Buddug James Jones
In the edgy, exciting world of the Edinburgh Fringe, to describe a show as feelgood or worse sweet might meet with howls of derision.
However, Hiraeth is an old-fashioned delight, complete with folky songs, which suggests the influence of another Welsh act, Hugh Hughes and Hoipolloi.
For a delicious hour, Buddug James Jones, aided by the hard-working actor/guitarist Max Macintosh, tells her own story using appropriately low-tech props.
A quote from the press release catches the mood of the piece. “Hiraeth is a Welsh word with no direct English translation; it is a mix of longing, yearning, nostalgia, wistfulness and desire—a pride you feel for your roots and a sadness for the loss of a way of life”.
Buddug was brought up on a farm on the Ceredigion-Carmarthenshire border that has been in her family for centuries.
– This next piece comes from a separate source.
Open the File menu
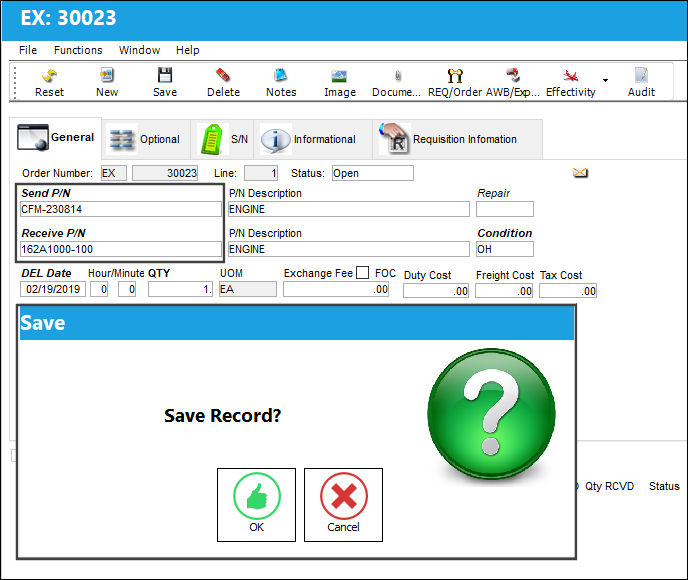Screen dimensions: 688x580 click(x=28, y=50)

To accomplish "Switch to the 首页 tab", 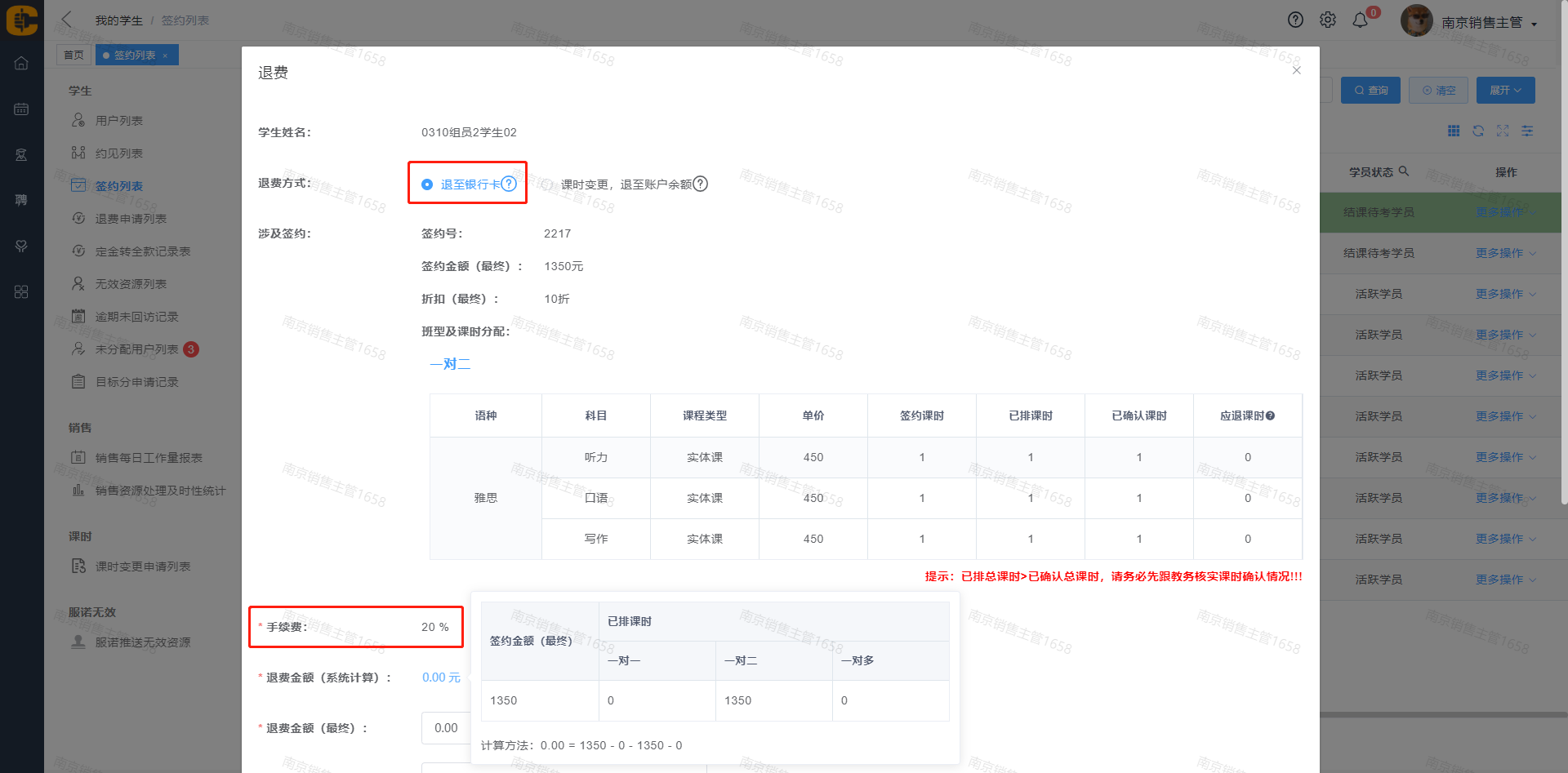I will (74, 56).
The locals are Welsh-speaking and regard a journey to the nearest town as an adventure.
When Buddug decides to leave her boring existence for the bright lights of London, it causes shock all round, well conveyed by the put-upon Macintosh, who switches between many roles at high speed but hardly invisibly.
However, our hostess sticks to her guns and we follow her departure and new life, which does not fulfil all of her dreams bit does leave her significantly wiser.
There are laughs and tears, both on and off stage, in a charming piece directed by Jesse Britton that has already won an Ideastap Underbelly Award.
For those that are suffering from Fringe fatigue, this is the perfect antidote.